Förderalismusreform
Länder machen Schwarz-Rot Druck

Die Ministerpräsidenten drängen auf eine schnelle Förderalimsreform. Die Lage der öffentlichen Haushalte sei Besorgnis erregend. Daher müsse auch dringend über die Finanzbeziehungen zwischen Bund und Ländern gesprochen werden.

HB AACHEN. Die große Koalition müsse sehr rasch Vorschläge zur Verbesserung der Haushaltslage präsentieren, sagte Nordrhein-Westfalens Regierungschefs Jürgen Rüttgers (CDU) nach einer Konferenz mit seinen Amtskollegen in Aachen. Die Ministerpräsidenten appellierten seinen Angaben zufolge an Union und SPD, „keine die öffentlichen Haushalte der Länder und der Kommunen belastende Maßnahmen zu ergreifen“.

Das neue Regierungsbündnis in Berlin solle so rasch wie möglich konkrete Pläne vorlegen, wie die Lage verbessert werden solle. Die Ministerpräsidenten riefen die angehenden Regierungspartner dazu auf, die vergangenes Jahr gescheiterte Föderalismusreform rasch neu anzupacken. „Die Regierungschefs der Länder sind bereit, alles zu tun, um auf ihrer Seite kurzfristig eine Einigung herbeizuführen“, sagte Rüttgers als Vorsitzender der Konferenz. Allerdings müssten die Gespräche zwischen Bund und Ländern „auf gleicher Augenhöhe“ geführt werden.

„Die Länder müssen einbezogen werden“, erklärte der Regierende Bürgermeister von Berlin, Klaus Wowereit (SPD). „Wenn es die große Koalition nicht schaffen sollte, wer sollte es sonst schaffen.“ Er sprach sich dagegen aus, den Bund-Länder-Finanzausgleich neu zu verhandeln. Der hessische Ministerpräsident Roland Koch (CDU) hatte am Donnerstag angemerkt, die Reform des föderalen Systems könne wegen der offenen Finanzfragen erschwert werden.

Das Projekt war Ende vergangenen Jahres an einem Streit über die Zuständigkeit für die Bildungspolitik gescheitert. Hier wollten die Länder dem Bund ein Mitspracherecht verweigern. Rüttgers machte deutlich, die Länder seien nicht zu grundlegenden Zugeständnissen bereit. „Bei der Bildungspolitik geben wir gar nix ab.“ Anfang November wollen sich die Ministerpräsidenten bei einer Sonderkonferenz auf eine gemeinsame Linie verständigen.
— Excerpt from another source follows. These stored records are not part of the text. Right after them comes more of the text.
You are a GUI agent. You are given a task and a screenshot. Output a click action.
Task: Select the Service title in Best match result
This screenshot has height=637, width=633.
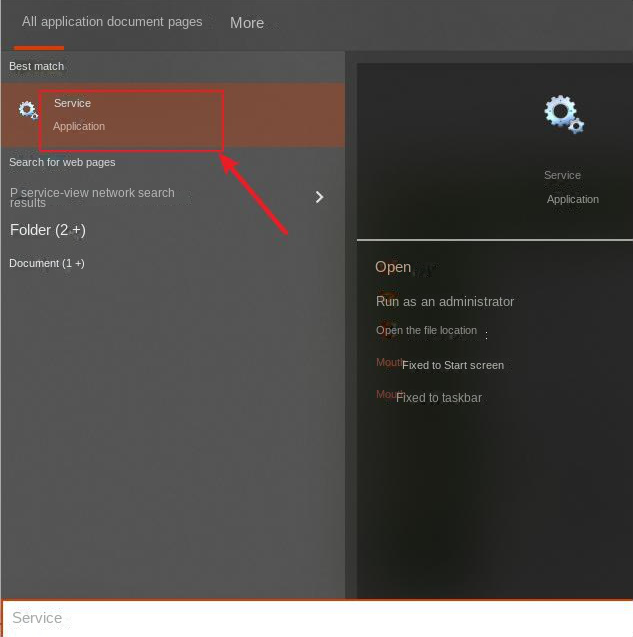(x=72, y=103)
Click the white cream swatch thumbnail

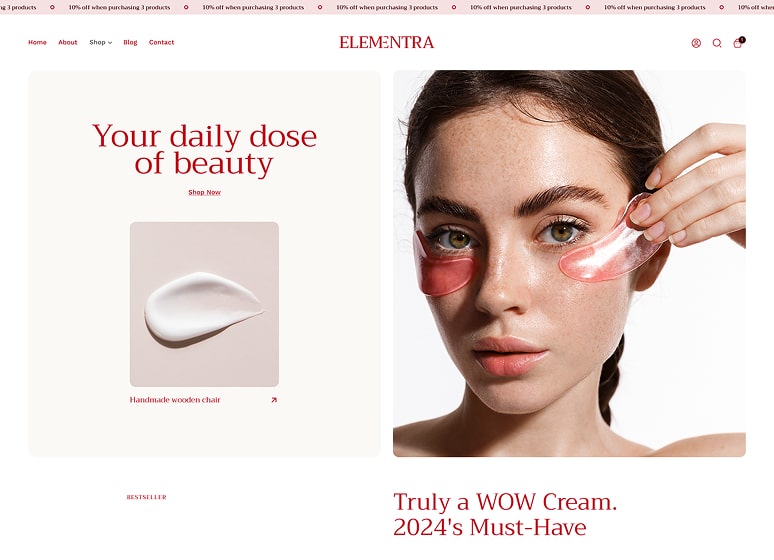204,304
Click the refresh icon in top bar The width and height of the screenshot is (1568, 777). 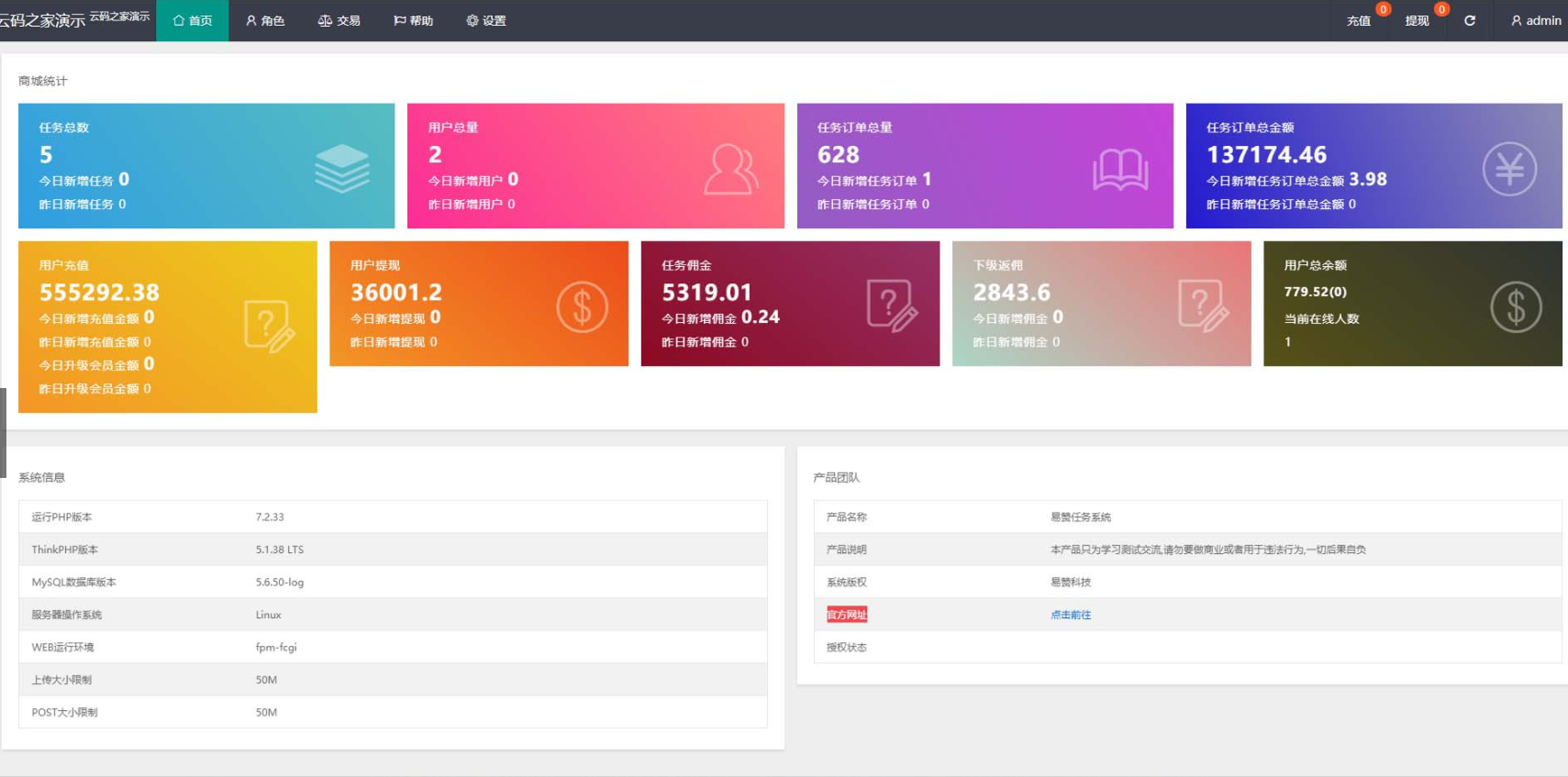coord(1469,20)
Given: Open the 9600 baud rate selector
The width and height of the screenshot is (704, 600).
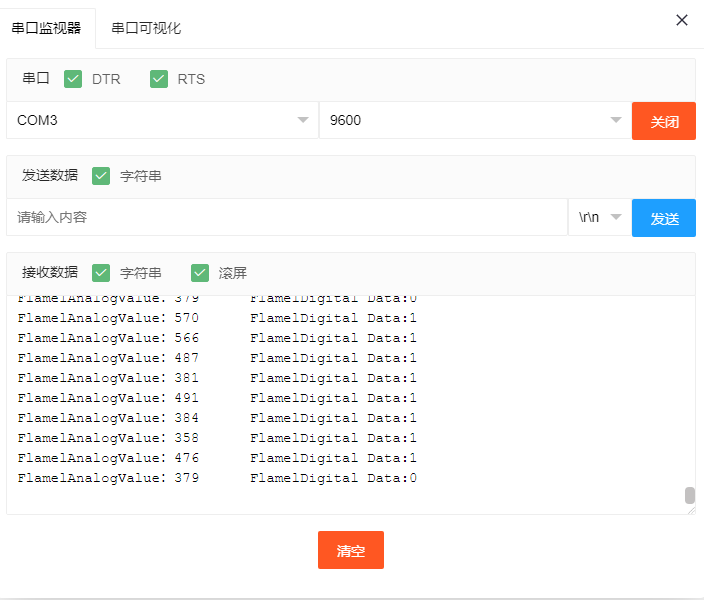Looking at the screenshot, I should click(470, 121).
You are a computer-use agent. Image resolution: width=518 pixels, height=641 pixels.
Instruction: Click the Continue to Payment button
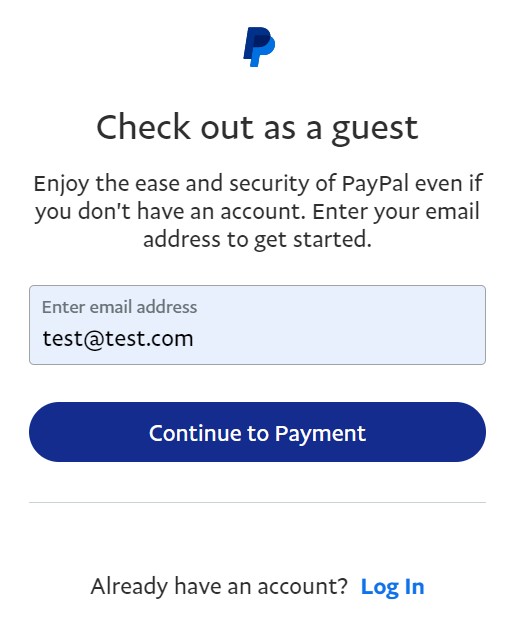pyautogui.click(x=258, y=432)
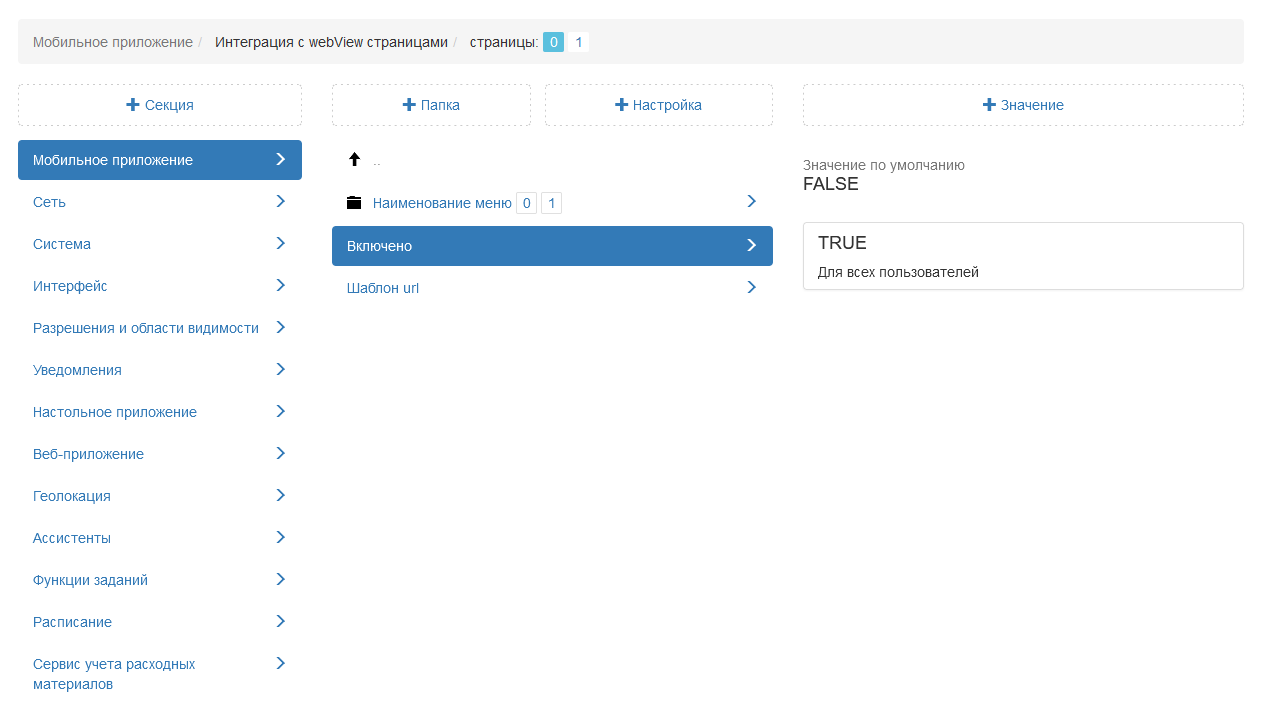Click plus icon on Значение button

coord(989,105)
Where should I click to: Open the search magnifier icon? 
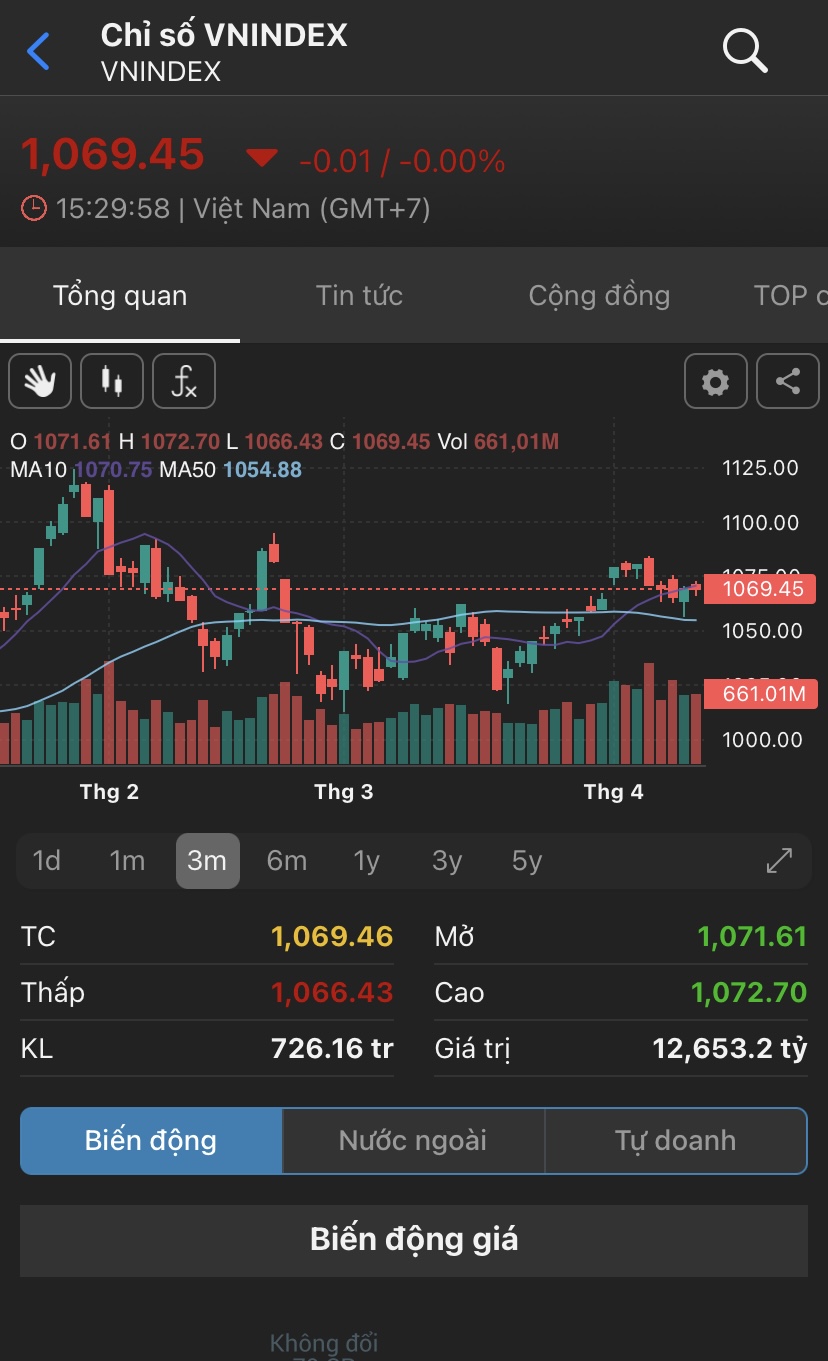pos(745,50)
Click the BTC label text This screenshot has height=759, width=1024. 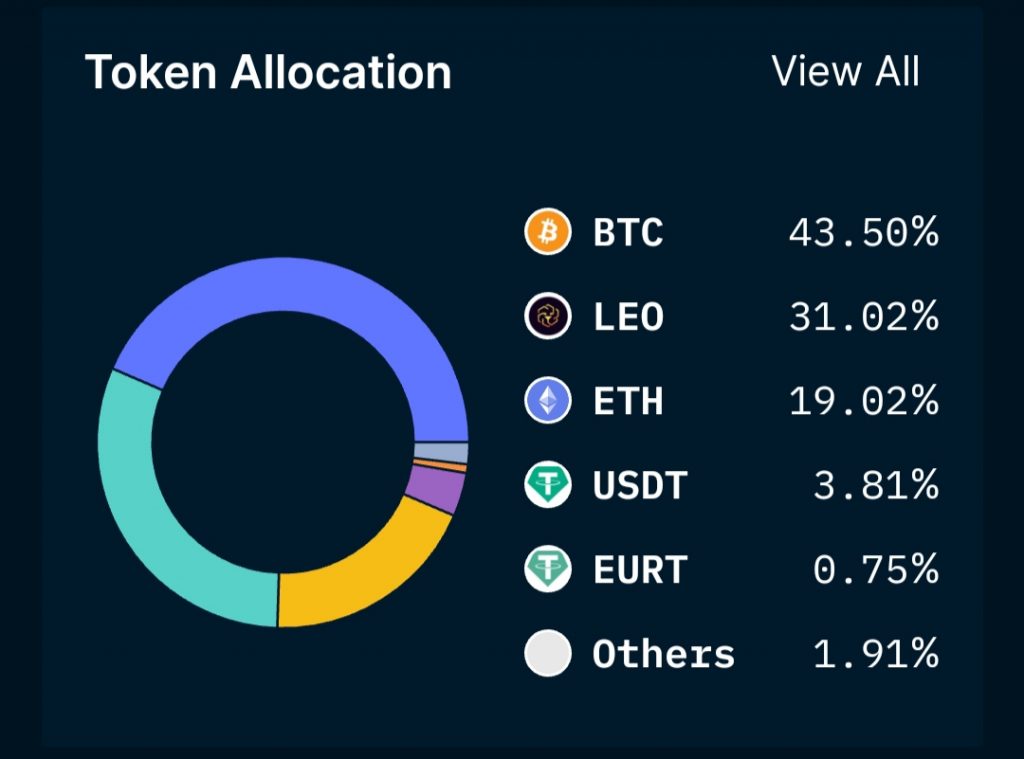628,233
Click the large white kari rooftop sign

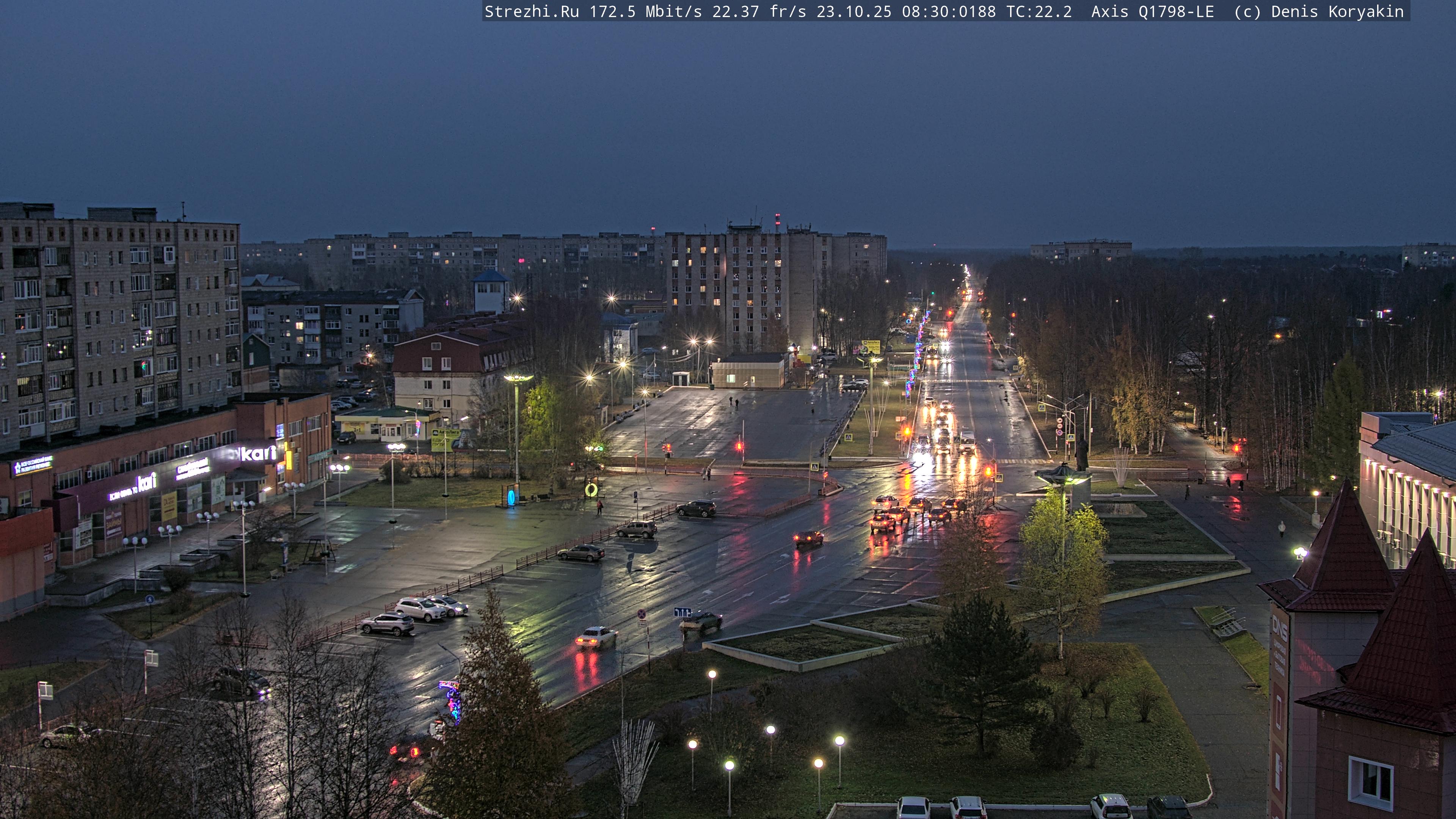point(258,453)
Die Regierungschefs einigten sich in Aachen auf ein Fortbestehen der umstrittenen Kultusministerkonferenz (KMK). Der niedersächsische Ministerpräsident Christian Wulff (CDU) hatte vor einigen Monaten die Mitarbeit des Landes in der KMK aufgekündigt und die Existenz der Einrichtung in Frage gestellt. „Das war jetzt kein Thema mehr“, sagte Wowereit. „Die weitere Existenz der KMK ist dringend geboten.“ Die Länderchefs billigten den Haushalt dieser Institution.

Wowereit und Rüttgers berichteten übereinstimmend über einen neuen Ton unter den Ministerpräsidenten. „Durch die große Koalition herrschte eine besondere Atmosphäre, die als sehr vertrauensvoll und sehr konsensorientiert beschrieben werden kann,“ sagte Wowereit. Im Bundesrat werde sich dieser Stimmungswandel positiv bemerkbar machen. Dort werde es künftig wohl nicht mehr aus rein parteipolitischen Gründen heraus zu Gegenstimmen kommen. Die abgewählte rot-grüne Koalition war im unionsbeherrschten Bundesrat immer wieder mit Gesetzen gescheitert.